**EXERCISE INSTRUCTIONS:**
List every line below containing "button".

**EXTRACTED MATERIAL:**
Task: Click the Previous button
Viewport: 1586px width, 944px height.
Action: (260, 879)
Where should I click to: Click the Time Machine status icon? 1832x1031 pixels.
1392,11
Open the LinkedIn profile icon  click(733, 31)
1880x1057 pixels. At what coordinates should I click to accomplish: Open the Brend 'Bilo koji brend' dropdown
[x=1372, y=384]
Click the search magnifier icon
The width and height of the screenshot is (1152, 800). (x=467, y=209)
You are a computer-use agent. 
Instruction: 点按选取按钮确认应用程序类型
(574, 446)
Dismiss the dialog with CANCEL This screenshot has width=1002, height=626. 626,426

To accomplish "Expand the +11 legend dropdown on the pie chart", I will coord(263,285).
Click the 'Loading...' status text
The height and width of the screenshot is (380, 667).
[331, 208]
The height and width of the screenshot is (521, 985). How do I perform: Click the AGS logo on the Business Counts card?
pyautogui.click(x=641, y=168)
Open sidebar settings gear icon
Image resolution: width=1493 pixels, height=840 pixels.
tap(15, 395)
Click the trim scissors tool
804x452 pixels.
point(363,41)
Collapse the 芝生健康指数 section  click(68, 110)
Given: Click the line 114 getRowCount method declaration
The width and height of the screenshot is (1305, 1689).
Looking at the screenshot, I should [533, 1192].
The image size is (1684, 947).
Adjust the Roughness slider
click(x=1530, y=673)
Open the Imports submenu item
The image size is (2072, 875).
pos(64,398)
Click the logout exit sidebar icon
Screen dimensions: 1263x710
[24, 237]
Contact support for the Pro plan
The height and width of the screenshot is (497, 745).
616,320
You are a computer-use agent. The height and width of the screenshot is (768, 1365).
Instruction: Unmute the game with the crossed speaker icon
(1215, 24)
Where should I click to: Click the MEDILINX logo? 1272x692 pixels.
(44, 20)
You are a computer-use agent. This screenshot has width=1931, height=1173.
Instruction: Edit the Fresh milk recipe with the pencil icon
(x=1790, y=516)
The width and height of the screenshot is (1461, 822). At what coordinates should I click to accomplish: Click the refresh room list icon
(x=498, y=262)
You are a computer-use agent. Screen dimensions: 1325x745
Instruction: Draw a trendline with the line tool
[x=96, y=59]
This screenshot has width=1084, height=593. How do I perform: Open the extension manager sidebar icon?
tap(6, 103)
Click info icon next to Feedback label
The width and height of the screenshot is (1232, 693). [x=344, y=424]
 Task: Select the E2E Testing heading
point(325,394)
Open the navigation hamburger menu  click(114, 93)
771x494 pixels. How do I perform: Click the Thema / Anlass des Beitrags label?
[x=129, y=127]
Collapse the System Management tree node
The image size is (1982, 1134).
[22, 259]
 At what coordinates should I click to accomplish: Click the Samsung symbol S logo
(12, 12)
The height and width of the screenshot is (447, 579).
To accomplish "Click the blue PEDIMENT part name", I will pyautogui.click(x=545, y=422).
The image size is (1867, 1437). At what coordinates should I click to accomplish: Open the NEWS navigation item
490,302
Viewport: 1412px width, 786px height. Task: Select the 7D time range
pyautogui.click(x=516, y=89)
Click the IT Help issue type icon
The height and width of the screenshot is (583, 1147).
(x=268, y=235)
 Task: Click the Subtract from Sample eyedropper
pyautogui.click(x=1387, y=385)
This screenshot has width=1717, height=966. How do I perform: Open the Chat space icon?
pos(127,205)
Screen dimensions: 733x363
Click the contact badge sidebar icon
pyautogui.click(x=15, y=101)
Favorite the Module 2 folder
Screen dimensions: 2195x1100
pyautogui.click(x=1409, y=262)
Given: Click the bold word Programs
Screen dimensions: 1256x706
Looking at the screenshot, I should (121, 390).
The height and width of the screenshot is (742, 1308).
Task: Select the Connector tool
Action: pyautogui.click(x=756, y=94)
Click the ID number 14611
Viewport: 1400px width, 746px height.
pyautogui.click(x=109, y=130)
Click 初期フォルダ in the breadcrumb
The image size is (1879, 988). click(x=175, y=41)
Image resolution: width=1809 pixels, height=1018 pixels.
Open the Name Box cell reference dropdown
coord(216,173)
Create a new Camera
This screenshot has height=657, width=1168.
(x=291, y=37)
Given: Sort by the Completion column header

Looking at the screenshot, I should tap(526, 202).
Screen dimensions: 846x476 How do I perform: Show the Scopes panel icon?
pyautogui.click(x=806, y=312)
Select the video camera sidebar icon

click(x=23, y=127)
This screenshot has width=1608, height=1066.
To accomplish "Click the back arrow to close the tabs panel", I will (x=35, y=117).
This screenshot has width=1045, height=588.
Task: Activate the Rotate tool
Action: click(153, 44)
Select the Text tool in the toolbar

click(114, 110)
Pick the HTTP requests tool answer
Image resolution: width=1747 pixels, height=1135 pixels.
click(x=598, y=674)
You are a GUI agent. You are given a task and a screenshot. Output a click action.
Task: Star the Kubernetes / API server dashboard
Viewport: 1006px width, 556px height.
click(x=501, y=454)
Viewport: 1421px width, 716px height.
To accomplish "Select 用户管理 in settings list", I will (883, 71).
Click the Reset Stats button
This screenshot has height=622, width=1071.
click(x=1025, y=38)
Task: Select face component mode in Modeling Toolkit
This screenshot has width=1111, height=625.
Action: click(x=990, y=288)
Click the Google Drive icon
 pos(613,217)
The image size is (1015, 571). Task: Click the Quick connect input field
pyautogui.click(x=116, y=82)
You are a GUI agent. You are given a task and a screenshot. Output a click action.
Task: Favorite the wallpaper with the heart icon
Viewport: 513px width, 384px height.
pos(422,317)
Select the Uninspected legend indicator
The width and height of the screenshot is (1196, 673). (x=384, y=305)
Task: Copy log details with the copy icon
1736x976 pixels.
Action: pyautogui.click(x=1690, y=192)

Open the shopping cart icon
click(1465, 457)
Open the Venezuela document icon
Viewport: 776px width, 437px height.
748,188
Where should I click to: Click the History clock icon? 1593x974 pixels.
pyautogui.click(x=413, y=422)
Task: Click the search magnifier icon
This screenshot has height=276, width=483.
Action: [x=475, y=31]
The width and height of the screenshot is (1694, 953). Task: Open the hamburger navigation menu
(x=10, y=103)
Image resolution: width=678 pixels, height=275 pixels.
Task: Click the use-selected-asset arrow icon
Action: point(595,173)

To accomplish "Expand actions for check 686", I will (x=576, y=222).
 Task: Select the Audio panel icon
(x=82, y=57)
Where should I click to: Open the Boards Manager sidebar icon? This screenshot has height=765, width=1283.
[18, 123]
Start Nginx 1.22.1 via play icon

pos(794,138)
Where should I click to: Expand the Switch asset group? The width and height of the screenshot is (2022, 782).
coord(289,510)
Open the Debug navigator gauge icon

**FINISHED EXERCISE:**
Task: Click the Previous button
Click the Reset Stats button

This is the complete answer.